▸ Records for this task
---
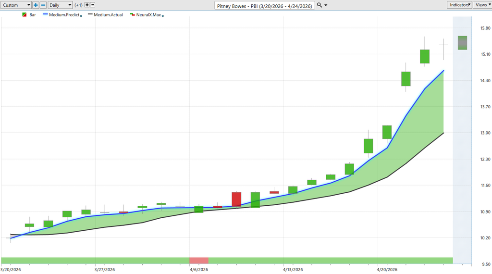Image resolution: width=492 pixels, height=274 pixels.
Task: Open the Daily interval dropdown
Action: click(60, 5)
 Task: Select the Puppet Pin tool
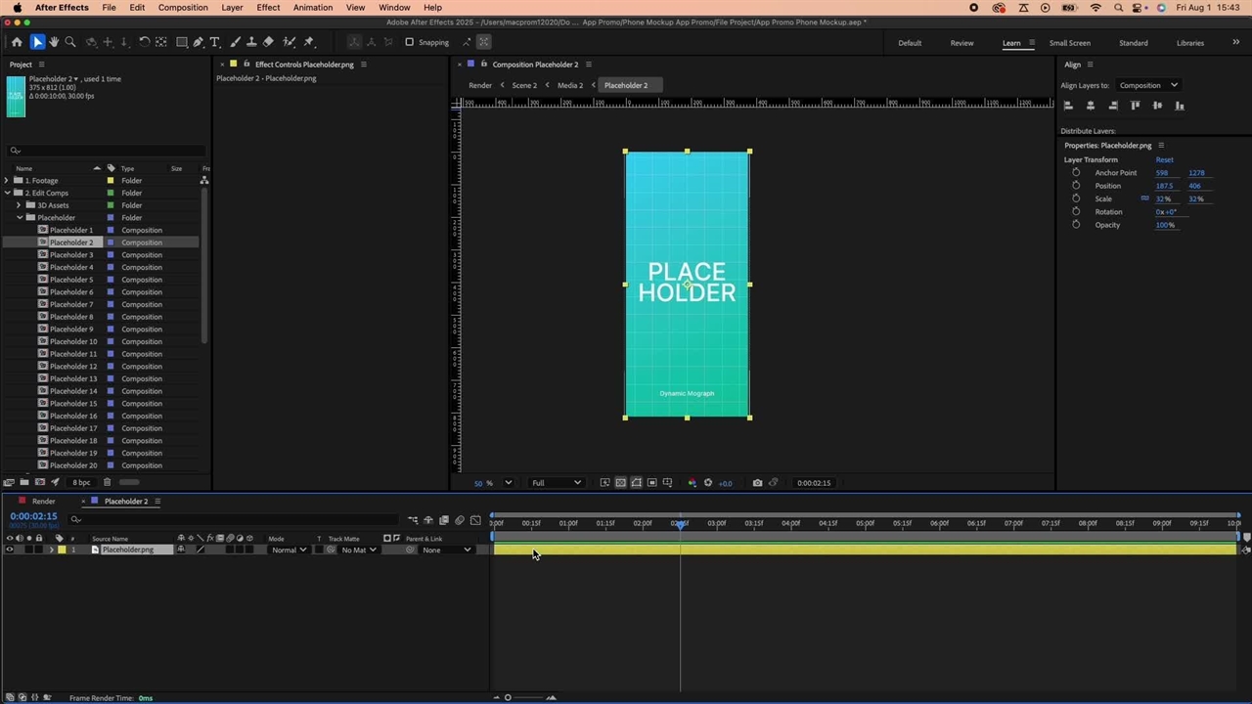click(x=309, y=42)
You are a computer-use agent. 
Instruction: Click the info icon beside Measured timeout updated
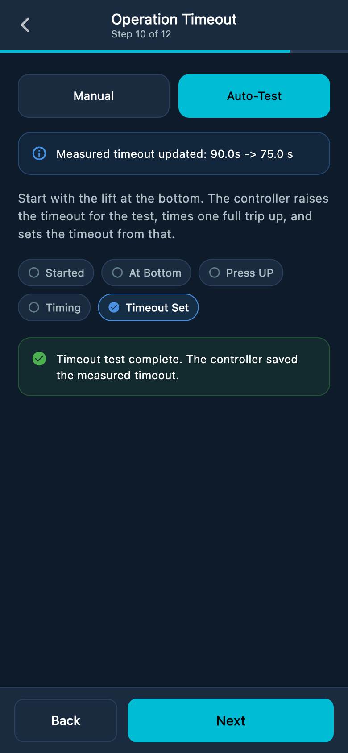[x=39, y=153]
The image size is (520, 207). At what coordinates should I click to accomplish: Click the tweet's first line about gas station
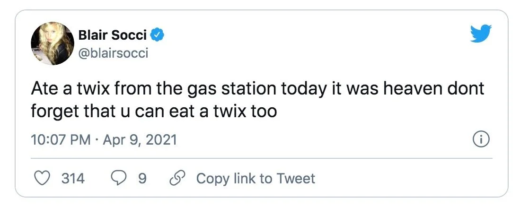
---
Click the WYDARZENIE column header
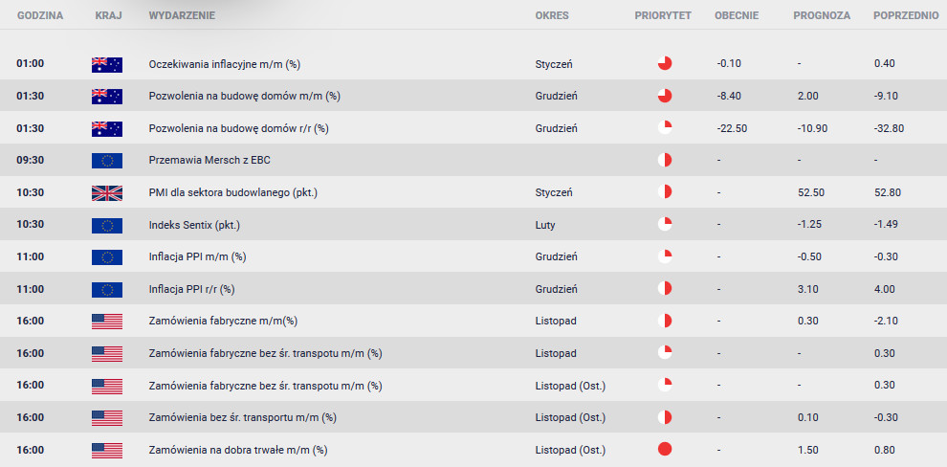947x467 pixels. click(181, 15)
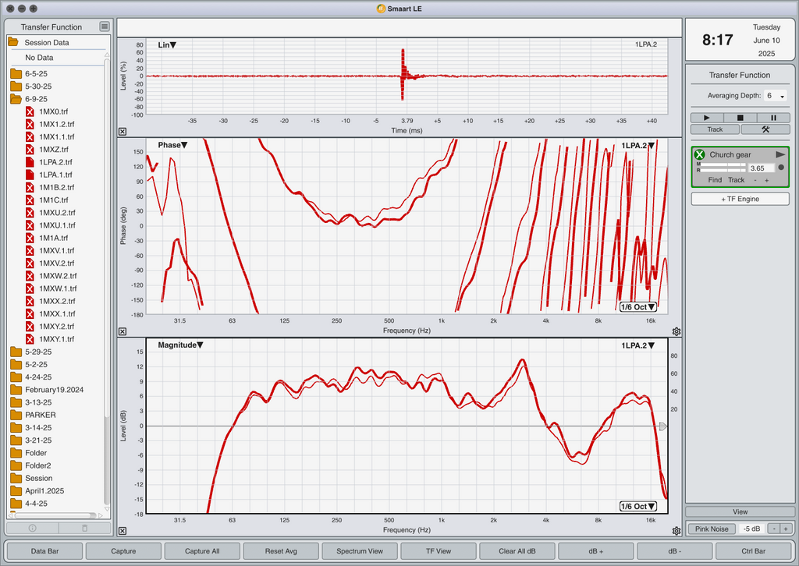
---
▸ To do
Look above for the line with "Instruction: Click the" and the line with "The image size"; set down those two lines and all lines between them exactly, without pictures and without anything else.

▸ Problem solution
Instruction: Click the info icon beside Measured timeout updated
[x=39, y=153]
The image size is (520, 207). At what coordinates should I click to accomplish: Click the tweet's first line about gas station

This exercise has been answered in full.